A faux ticketDespite what you see in this photo, I’m not the type who would verbally abuse a cop. But this article in yesterday’s NY Times about the arrest of Harvard professor Henry Louis Gates Jr., As Officers Face Heated Words, Their Tactics Vary, made me wonder what the line of tolerance is for our local men and women in blue. Should they ignore the verbal abuse as long as no threats are being made? Does the setting matter (public vs private)? How about if the comments are coming from a youth? (continued)

Several officers interviewed in four cities on Friday said they tried to ignore such remarks. Others said they had zero tolerance for being treated disrespectfully in public. The line of when to put on handcuffs is a personal and blurry one, varying among officers in the same city, the same precinct, even the same patrol car.


  1. Griff Wigley said:

    I think cops should have a low tolerance level of verbal abuse by kids, as it’s indicative of a problem… and early intervention may help to avoid a bigger problem down the road.

    July 26, 2009
  2. Anthony Pierre said:

    Doesn’t it depend on the situation? For example traffic stop vs hanging out at your house

    July 26, 2009
  3. john george said:

    Anthony- Is being disrespectful/antagonistic toward police ever acceptable, or, for that matter, even wise?

    July 27, 2009
  4. kiffi summa said:

    Anthony and John: is the Police EVER being antagonistic or disrespectful to the citizens they stop, or even ‘apprehend’, ever acceptable?
************
**Short problem 1**. In the blog post on police tolerance, what did several officers interviewed in four cities say they tried to do about such remarks?
**Short problem 2**. Please say whether each statement agrees with the blog post on police tolerance, and quote the words that decide it: (a) The arrested Harvard professor is Henry Louis Gates Jr. (b) The line of when to put on handcuffs is the same for all officers in a precinct. (c) Griff Wigley thinks cops should have a high tolerance for verbal abuse by kids.
The material after the blog post on police tolerance comes from a separate source.

**Source excerpt**.
************
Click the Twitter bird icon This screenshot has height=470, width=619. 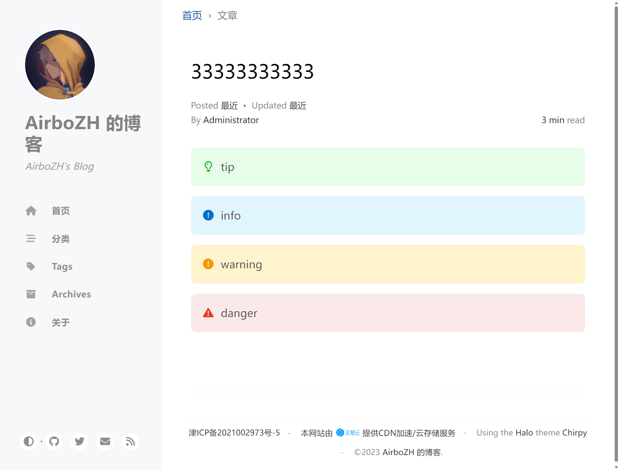coord(79,441)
************
**Expected answer 1**. They said they tried to ignore such remarks.

**Expected answer 2**.
(a) Yes: "the arrest of Harvard professor Henry Louis Gates Jr."
(b) No: "varying among officers in the same city, the same precinct, even the same patrol car."
(c) No: "I think cops should have a low tolerance level of verbal abuse by kids"